ACTIVITY:
In the records below, pick out all lines containing the word "will".

***

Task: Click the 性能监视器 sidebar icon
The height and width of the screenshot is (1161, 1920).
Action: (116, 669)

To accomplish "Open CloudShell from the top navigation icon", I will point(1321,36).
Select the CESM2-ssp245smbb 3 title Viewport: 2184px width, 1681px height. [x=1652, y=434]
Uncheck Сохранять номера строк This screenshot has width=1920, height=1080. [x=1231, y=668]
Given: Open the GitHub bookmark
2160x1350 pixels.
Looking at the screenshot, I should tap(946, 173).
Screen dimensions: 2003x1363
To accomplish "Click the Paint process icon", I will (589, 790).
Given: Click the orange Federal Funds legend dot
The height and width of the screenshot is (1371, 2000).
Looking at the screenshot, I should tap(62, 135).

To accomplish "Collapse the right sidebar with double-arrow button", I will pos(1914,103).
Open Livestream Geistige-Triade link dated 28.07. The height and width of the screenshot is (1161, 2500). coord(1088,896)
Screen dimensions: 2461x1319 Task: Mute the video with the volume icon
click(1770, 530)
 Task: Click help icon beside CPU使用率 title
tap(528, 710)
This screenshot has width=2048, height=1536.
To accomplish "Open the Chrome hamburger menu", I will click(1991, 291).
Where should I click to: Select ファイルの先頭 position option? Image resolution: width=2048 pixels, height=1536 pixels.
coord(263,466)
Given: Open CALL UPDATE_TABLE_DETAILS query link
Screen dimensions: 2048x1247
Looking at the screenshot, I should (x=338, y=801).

***

ANSWER BELOW:
To accomplish "Open CloudShell from the top navigation icon", I will point(1321,36).
To accomplish "Click the Paint process icon", I will (589, 790).
To accomplish "Collapse the right sidebar with double-arrow button", I will pos(1914,103).
To accomplish "Open the Chrome hamburger menu", I will click(1991, 291).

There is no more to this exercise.